(Records for pointing to words and elements)
■ ■ ■
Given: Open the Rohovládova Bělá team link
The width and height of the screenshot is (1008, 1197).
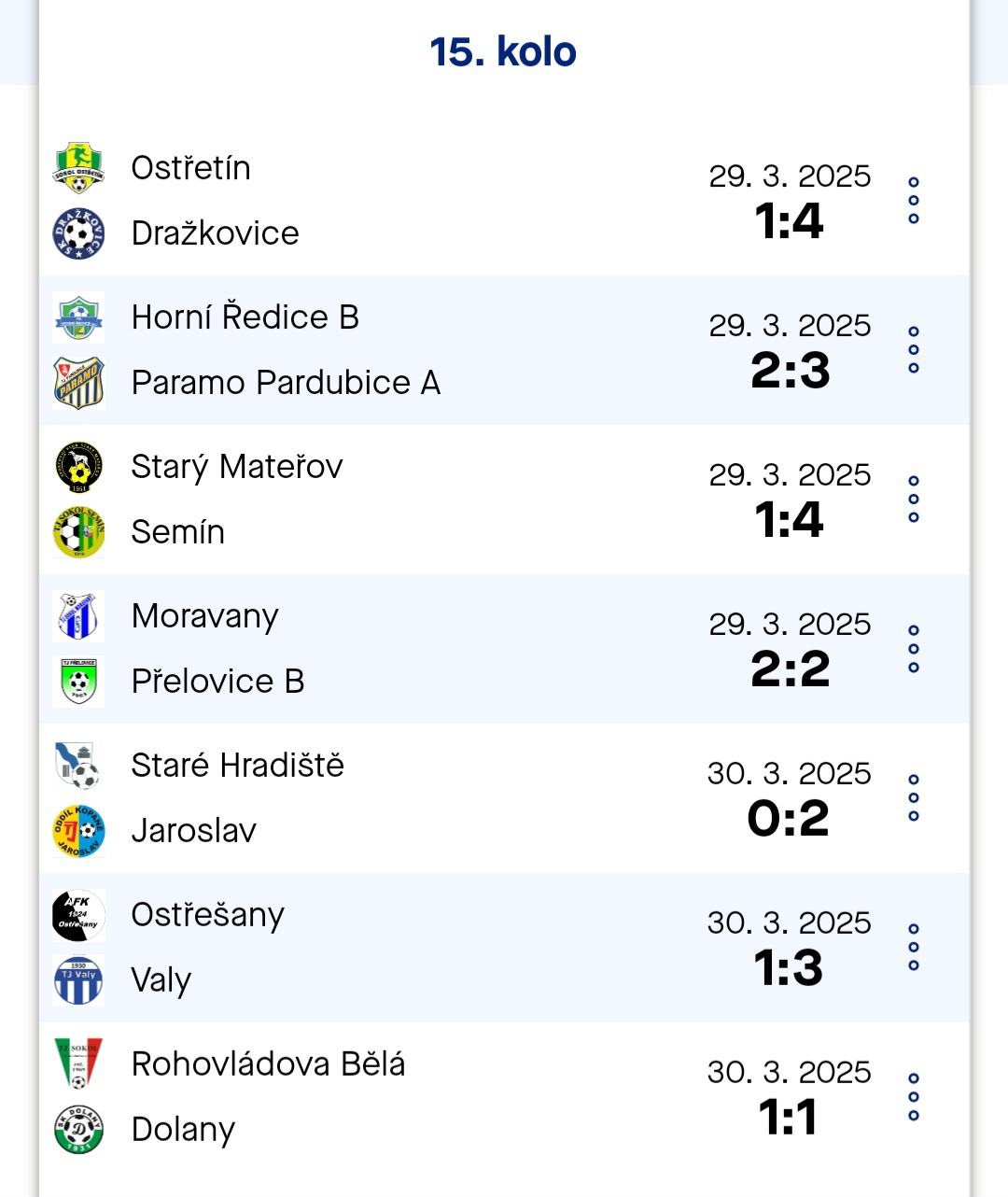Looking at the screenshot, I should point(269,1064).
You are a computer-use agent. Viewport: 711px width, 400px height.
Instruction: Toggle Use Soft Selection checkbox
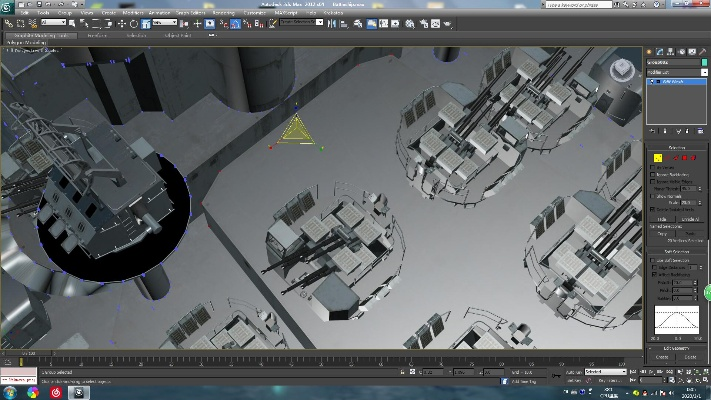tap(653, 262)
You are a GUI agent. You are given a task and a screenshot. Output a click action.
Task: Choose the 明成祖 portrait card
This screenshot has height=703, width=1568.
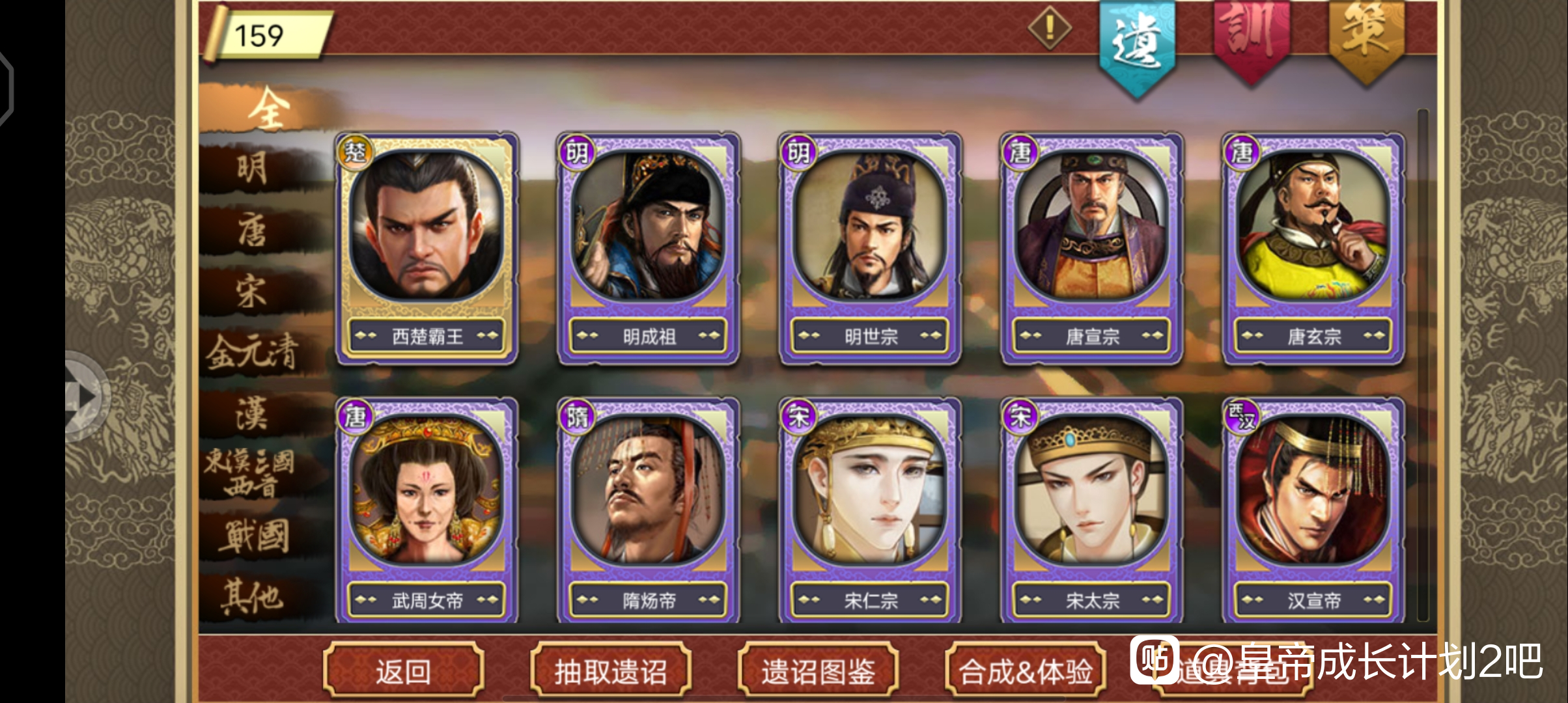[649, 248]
■ ■ ■
The task: Copy the records verbatim from the beginning through the line containing "Looking at the", including that line. Leave the pictures out of your copy.

The reply:
Given: Open the Rohovládova Bělá team link
The width and height of the screenshot is (1008, 1197).
Looking at the screenshot, I should point(269,1064).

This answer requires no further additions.